HealthTech startup Doctus saves patients time in the waiting room by putting doctors online

- August 3, 2015 3 MIN READ

Ask the Australian Government about our nation’s healthcare system and it will tell you that it is broken, with the amount we’re spending on healthcare – around 9.5 percent of Australia’s GDP in 2013/14 – deemed unsustainable. From WellOne’s healthcare membership system to health job search platform HealthcareLink, the number of Australian startups that have emerged in the sector over the last few years confirms that there are quite a few problems to be solved.

One such startup is Doctus, which last month took out second place at the Seedstars World pitching event in Sydney. Launched last year, the startup is looking to solve one of the most frustrating experiences a patient can have: having to spend several hours waiting at the doctor’s office in order to get a simple prescription they already know they need.

Founded by Sarah Beckwith and her father Dr Rodney Beckwith, Doctus is an online platform which allows patient to ask for and order a prescription for a selected range of medications, which is then delivered to their door. It works by having the user select the medication they need and then fill out a questionnaire made up of questions a doctor would ask in a face to face consultation. The questionnaire is reviewed by a registered general practitioner, who then determines if a prescription is necessary and, if so, prescribes the medication. The medication is then delivered the next day from Pharmacy Online.

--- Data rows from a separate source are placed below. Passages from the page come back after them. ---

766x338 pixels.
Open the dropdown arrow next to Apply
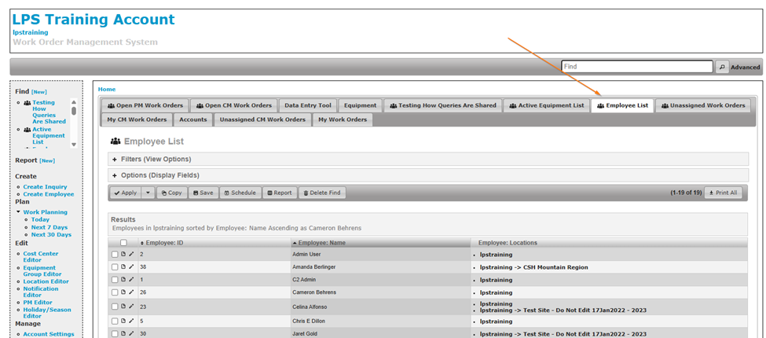pos(148,193)
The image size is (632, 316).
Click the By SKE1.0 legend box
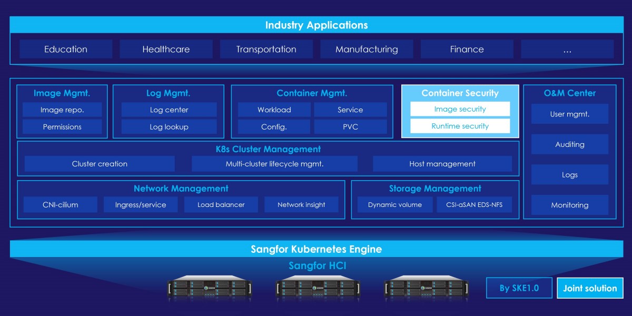tap(519, 288)
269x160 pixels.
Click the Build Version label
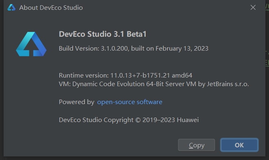coord(79,49)
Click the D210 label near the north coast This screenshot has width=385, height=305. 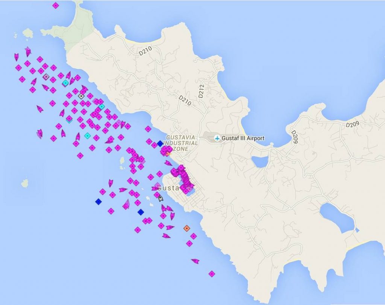(145, 50)
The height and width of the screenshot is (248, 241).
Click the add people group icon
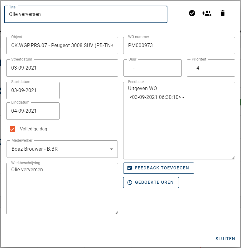tap(207, 13)
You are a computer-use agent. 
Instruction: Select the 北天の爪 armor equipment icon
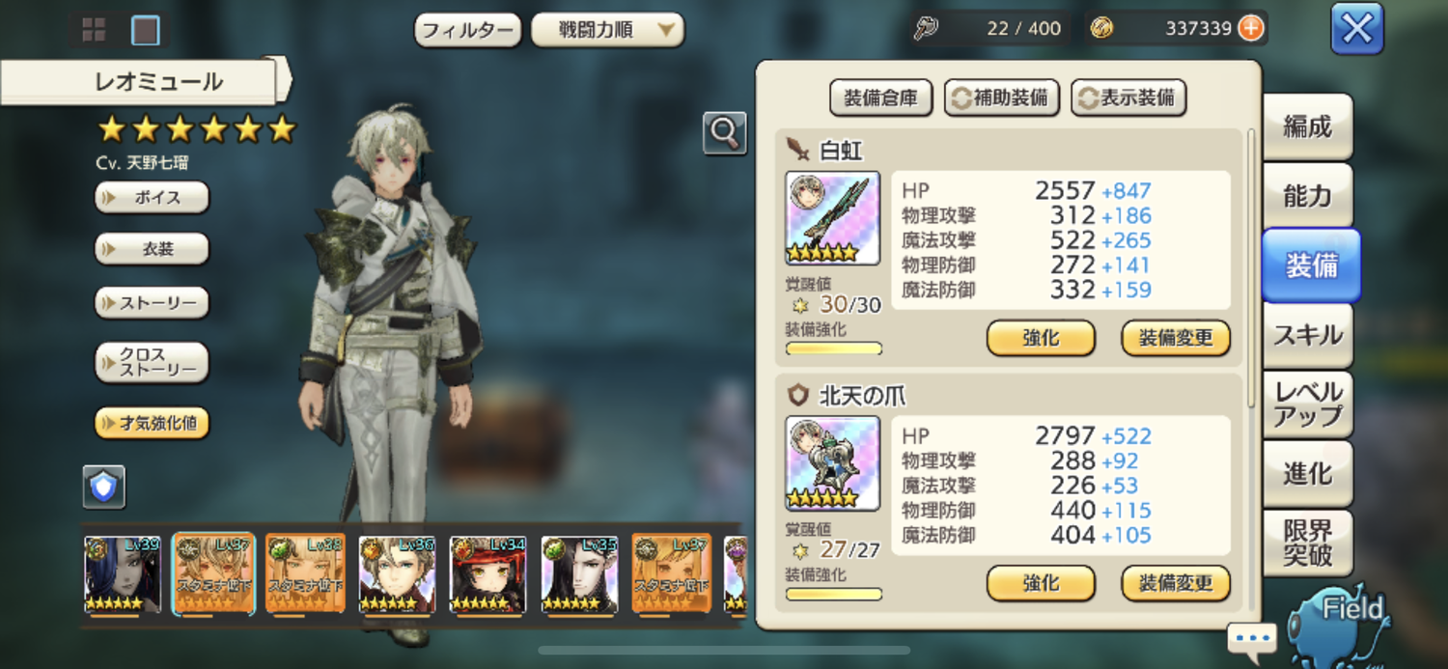pos(833,463)
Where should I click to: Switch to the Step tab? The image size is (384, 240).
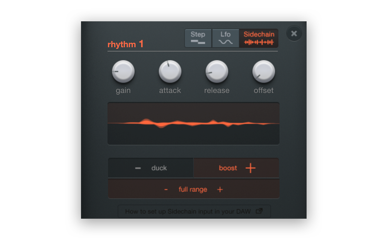tap(198, 38)
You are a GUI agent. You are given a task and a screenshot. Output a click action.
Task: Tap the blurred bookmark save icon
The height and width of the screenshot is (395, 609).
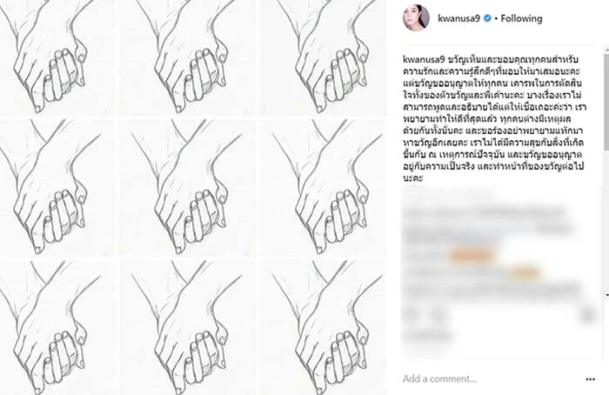[x=588, y=314]
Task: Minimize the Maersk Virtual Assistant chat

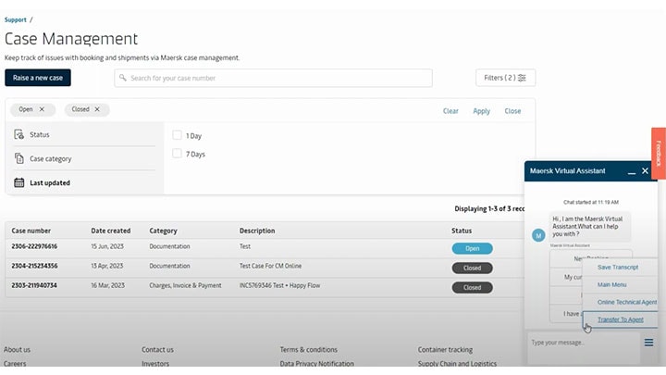Action: pyautogui.click(x=632, y=171)
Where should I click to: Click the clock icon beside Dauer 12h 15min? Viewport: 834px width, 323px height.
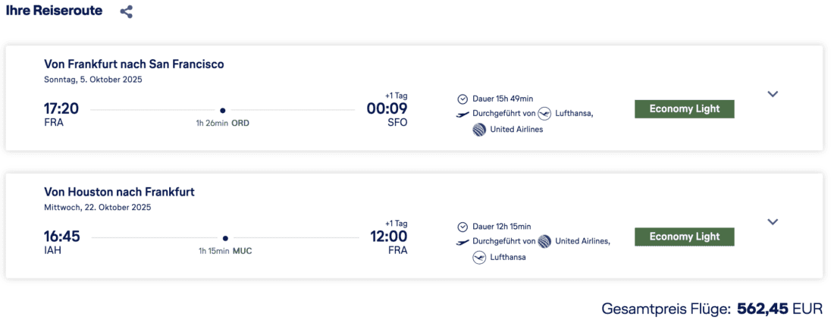pos(462,227)
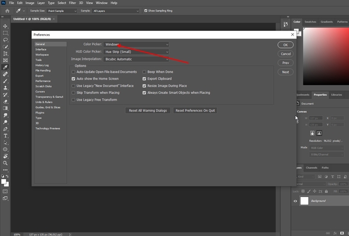Switch to the Swatches tab
This screenshot has height=236, width=349.
tap(311, 22)

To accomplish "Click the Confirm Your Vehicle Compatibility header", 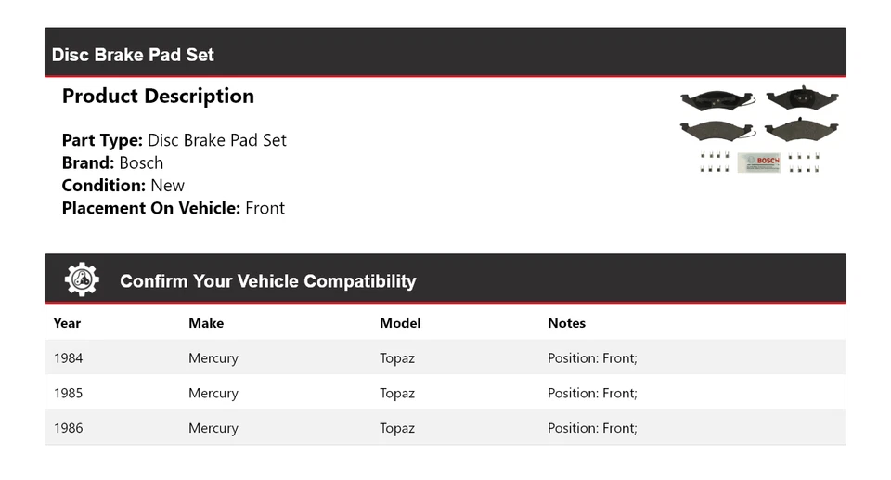I will [x=267, y=281].
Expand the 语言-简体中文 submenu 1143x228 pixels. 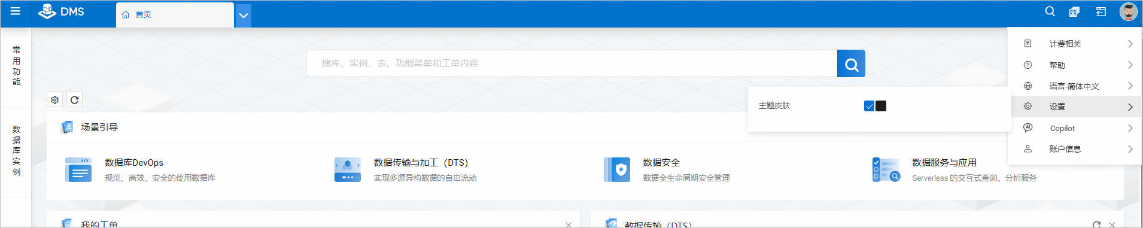tap(1075, 86)
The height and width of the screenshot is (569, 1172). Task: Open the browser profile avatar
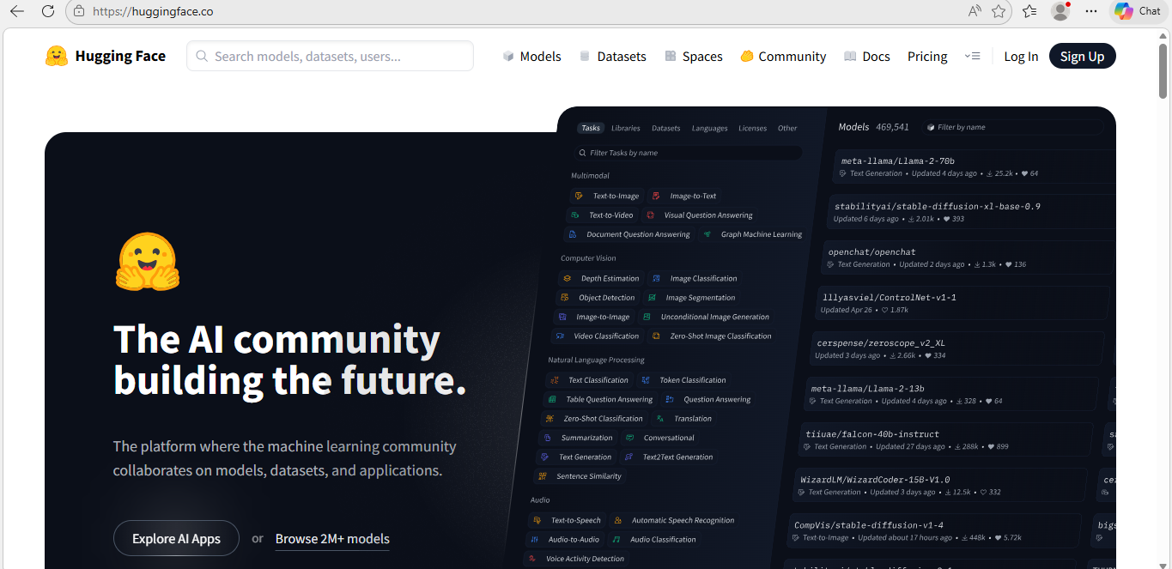pos(1060,11)
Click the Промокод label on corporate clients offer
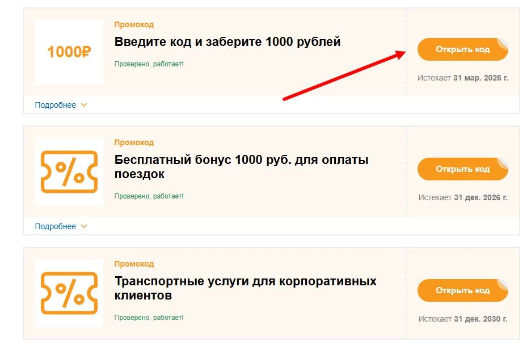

While the traditional time-consuming experience is frustrating for patients, it turns out it’s just as frustrating for doctors. The idea came from Dr Beckwith’s experience as a GP. As the founder of the Reliance GP SuperClinic in Gosford, which sees over 1,500 patients a week, he recognised the opportunity for a number of these visits to be conducted over a digital platform, thereby saving the doctor’s time for more complex cases, and reducing the time and opportunity cost for patients. Doctus recruited GPs for the platform from the SuperClinic – through which the development of Doctus was also funded – and is now in the process of bringing on more external doctors.

As well as the price of the medication itself, ordering through Doctus incurs a $24.95 consultation fee, and a delivery fee of $9.99. Doctors take a cut that is comparable to the fee they would earn from an in-person consultation. As the platform does not bulk bill, these costs cannot be reimbursed by Medicare. Given the controversy caused by the Government’s proposed Medicare co-payment, it’s evident that not everyone will be able to afford Doctus. However, the number of patients who have used the platform shows that there are people who can afford to pay to avoid going to the doctor’s office – Doctus is on track to surpass 10,000 consultations by the end of 2015.

“Doctus made revenue from day one, and patients keep coming back. Sixty percent of our lifetime revenue is from repeat customers and we are growing rapidly,” Beckwith said.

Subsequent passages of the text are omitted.